Retype the whole listing below, character for character.

# EXTRACTED ENTRIES

=== Section Start ===

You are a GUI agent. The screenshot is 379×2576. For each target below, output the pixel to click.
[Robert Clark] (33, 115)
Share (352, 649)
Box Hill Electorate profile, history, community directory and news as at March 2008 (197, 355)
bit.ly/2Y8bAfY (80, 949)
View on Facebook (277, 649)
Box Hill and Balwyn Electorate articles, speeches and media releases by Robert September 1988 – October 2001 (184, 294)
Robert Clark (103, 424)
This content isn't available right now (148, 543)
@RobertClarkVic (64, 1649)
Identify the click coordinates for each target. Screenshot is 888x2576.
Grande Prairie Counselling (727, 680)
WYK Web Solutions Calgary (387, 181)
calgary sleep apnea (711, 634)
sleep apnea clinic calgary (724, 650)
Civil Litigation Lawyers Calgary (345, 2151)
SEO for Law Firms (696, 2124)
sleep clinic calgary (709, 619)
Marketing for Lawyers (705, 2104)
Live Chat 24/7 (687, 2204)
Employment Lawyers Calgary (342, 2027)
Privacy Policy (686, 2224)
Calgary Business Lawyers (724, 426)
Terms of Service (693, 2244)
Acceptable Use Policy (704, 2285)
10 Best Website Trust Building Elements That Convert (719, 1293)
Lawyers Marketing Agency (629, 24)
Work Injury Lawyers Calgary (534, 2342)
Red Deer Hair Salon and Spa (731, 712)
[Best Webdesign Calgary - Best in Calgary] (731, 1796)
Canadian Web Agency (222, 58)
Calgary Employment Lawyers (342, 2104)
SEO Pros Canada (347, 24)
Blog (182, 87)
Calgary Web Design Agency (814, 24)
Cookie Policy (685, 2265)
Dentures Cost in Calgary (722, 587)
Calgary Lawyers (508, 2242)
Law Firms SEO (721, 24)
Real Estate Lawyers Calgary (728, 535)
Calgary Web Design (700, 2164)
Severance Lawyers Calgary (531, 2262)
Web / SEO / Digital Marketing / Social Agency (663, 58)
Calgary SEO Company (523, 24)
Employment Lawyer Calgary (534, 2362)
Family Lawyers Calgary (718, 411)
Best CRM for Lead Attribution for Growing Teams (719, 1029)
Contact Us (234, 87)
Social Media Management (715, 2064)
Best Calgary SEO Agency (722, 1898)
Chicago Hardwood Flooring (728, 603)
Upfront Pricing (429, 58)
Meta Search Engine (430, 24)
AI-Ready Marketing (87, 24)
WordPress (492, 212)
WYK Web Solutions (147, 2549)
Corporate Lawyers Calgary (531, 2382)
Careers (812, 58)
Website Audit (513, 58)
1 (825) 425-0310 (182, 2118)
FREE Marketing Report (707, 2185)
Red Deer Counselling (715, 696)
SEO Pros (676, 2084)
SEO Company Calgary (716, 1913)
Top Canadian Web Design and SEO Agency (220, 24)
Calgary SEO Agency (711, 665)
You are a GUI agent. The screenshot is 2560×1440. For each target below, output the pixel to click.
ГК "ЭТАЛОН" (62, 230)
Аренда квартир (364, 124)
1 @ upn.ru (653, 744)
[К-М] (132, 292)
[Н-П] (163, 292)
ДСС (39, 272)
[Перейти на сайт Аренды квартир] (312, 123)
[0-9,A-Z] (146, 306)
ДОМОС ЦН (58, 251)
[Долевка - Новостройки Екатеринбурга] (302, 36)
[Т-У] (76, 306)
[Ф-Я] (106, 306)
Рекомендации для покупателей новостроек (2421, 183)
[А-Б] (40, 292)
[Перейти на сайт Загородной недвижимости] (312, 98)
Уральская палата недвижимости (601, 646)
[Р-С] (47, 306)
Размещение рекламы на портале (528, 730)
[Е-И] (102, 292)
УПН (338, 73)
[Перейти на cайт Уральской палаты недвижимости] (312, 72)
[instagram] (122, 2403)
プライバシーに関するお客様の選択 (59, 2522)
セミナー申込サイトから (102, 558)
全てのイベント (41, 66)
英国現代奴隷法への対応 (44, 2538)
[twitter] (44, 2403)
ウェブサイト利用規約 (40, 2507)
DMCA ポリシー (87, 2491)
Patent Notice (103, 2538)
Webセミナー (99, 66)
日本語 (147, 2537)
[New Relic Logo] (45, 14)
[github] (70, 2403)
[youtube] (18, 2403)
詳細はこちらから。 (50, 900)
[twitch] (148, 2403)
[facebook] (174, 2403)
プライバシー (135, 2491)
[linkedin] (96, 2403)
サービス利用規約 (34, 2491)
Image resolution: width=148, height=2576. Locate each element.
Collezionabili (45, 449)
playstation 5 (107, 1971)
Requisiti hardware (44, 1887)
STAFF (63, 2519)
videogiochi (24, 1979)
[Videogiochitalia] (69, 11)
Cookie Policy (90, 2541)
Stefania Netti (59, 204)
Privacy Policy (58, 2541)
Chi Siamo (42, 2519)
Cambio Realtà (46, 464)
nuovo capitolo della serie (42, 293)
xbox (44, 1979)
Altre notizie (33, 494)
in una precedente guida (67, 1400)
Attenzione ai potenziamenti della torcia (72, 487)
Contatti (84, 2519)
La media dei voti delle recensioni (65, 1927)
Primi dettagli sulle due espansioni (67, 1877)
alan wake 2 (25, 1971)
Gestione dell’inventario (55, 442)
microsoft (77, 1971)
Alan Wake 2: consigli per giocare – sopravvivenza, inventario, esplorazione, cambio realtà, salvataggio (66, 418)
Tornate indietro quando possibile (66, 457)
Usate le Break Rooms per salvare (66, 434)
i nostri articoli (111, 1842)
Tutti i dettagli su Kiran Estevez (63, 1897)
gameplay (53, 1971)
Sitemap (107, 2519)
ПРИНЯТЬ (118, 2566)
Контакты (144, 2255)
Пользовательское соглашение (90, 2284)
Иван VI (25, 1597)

=== Section End ===

# OUTPUT OF THE EXERCISE
You are a GUI agent. The screenshot is 379×2576. For each target below, output the pixel to click.
[Robert Clark] (33, 115)
Share (352, 649)
Box Hill Electorate profile, history, community directory and news as at March 2008 (197, 355)
bit.ly/2Y8bAfY (80, 949)
View on Facebook (277, 649)
Box Hill and Balwyn Electorate articles, speeches and media releases by Robert September 1988 – October 2001 (184, 294)
Robert Clark (103, 424)
This content isn't available right now (148, 543)
@RobertClarkVic (64, 1649)
Identify the click coordinates for each target. Screenshot is 888x2576.
Grande Prairie Counselling (727, 680)
WYK Web Solutions Calgary (387, 181)
calgary sleep apnea (711, 634)
sleep apnea clinic calgary (724, 650)
Civil Litigation Lawyers Calgary (345, 2151)
SEO for Law Firms (696, 2124)
sleep clinic calgary (709, 619)
Marketing for Lawyers (705, 2104)
Live Chat 24/7 (687, 2204)
Employment Lawyers Calgary (342, 2027)
Privacy Policy (686, 2224)
Calgary Business Lawyers (724, 426)
Terms of Service (693, 2244)
Acceptable Use Policy (704, 2285)
10 Best Website Trust Building Elements That Convert (719, 1293)
Lawyers Marketing Agency (629, 24)
Work Injury Lawyers Calgary (534, 2342)
Red Deer Hair Salon and Spa (731, 712)
[Best Webdesign Calgary - Best in Calgary] (731, 1796)
Canadian Web Agency (222, 58)
Calgary Employment Lawyers (342, 2104)
SEO Pros Canada (347, 24)
Blog (182, 87)
Calgary Web Design Agency (814, 24)
Cookie Policy (685, 2265)
Dentures Cost in Calgary (722, 587)
Calgary Lawyers (508, 2242)
Law Firms SEO (721, 24)
Real Estate Lawyers Calgary (728, 535)
Calgary Web Design (700, 2164)
Severance Lawyers Calgary (531, 2262)
Web / SEO / Digital Marketing / Social Agency (663, 58)
Calgary SEO Company (523, 24)
Employment Lawyer Calgary (534, 2362)
Family Lawyers Calgary (718, 411)
Best CRM for Lead Attribution for Growing Teams (719, 1029)
Contact Us (234, 87)
Social Media Management (715, 2064)
Best Calgary SEO Agency (722, 1898)
Chicago Hardwood Flooring (728, 603)
Upfront Pricing (429, 58)
Meta Search Engine (430, 24)
AI-Ready Marketing (87, 24)
WordPress (492, 212)
WYK Web Solutions (147, 2549)
Corporate Lawyers Calgary (531, 2382)
Careers (812, 58)
Website Audit (513, 58)
1 (825) 425-0310 (182, 2118)
FREE Marketing Report (707, 2185)
Red Deer Counselling (715, 696)
SEO Pros (676, 2084)
SEO Company Calgary (716, 1913)
Top Canadian Web Design and SEO Agency (220, 24)
Calgary SEO Agency (711, 665)
You are a GUI agent. The screenshot is 2560×1440. For each target below, output the pixel to click.
ГК "ЭТАЛОН" (62, 230)
Аренда квартир (364, 124)
1 @ upn.ru (653, 744)
[К-М] (132, 292)
[Н-П] (163, 292)
ДСС (39, 272)
[Перейти на сайт Аренды квартир] (312, 123)
[0-9,A-Z] (146, 306)
ДОМОС ЦН (58, 251)
[Долевка - Новостройки Екатеринбурга] (302, 36)
[Т-У] (76, 306)
[Ф-Я] (106, 306)
Рекомендации для покупателей новостроек (2421, 183)
[А-Б] (40, 292)
[Перейти на сайт Загородной недвижимости] (312, 98)
Уральская палата недвижимости (601, 646)
[Р-С] (47, 306)
Размещение рекламы на портале (528, 730)
[Е-И] (102, 292)
УПН (338, 73)
[Перейти на cайт Уральской палаты недвижимости] (312, 72)
[instagram] (122, 2403)
プライバシーに関するお客様の選択 (59, 2522)
セミナー申込サイトから (102, 558)
全てのイベント (41, 66)
英国現代奴隷法への対応 (44, 2538)
[twitter] (44, 2403)
ウェブサイト利用規約 (40, 2507)
DMCA ポリシー (87, 2491)
Patent Notice (103, 2538)
Webセミナー (99, 66)
日本語 (147, 2537)
[New Relic Logo] (45, 14)
[github] (70, 2403)
[youtube] (18, 2403)
詳細はこちらから。 (50, 900)
[twitch] (148, 2403)
[facebook] (174, 2403)
プライバシー (135, 2491)
[linkedin] (96, 2403)
サービス利用規約 (34, 2491)
Image resolution: width=148, height=2576. Locate each element.
Collezionabili (45, 449)
playstation 5 (107, 1971)
Requisiti hardware (44, 1887)
STAFF (63, 2519)
videogiochi (24, 1979)
[Videogiochitalia] (69, 11)
Cookie Policy (90, 2541)
Stefania Netti (59, 204)
Privacy Policy (58, 2541)
Chi Siamo (42, 2519)
Cambio Realtà (46, 464)
nuovo capitolo della serie (42, 293)
xbox (44, 1979)
Altre notizie (33, 494)
in una precedente guida (67, 1400)
Attenzione ai potenziamenti della torcia (72, 487)
Contatti (84, 2519)
La media dei voti delle recensioni (65, 1927)
Primi dettagli sulle due espansioni (67, 1877)
alan wake 2 (25, 1971)
Gestione dell’inventario (55, 442)
microsoft (77, 1971)
Alan Wake 2: consigli per giocare – sopravvivenza, inventario, esplorazione, cambio realtà, salvataggio (66, 418)
Tornate indietro quando possibile (66, 457)
Usate le Break Rooms per salvare (66, 434)
i nostri articoli (111, 1842)
Tutti i dettagli su Kiran Estevez (63, 1897)
gameplay (53, 1971)
Sitemap (107, 2519)
ПРИНЯТЬ (118, 2566)
Контакты (144, 2255)
Пользовательское соглашение (90, 2284)
Иван VI (25, 1597)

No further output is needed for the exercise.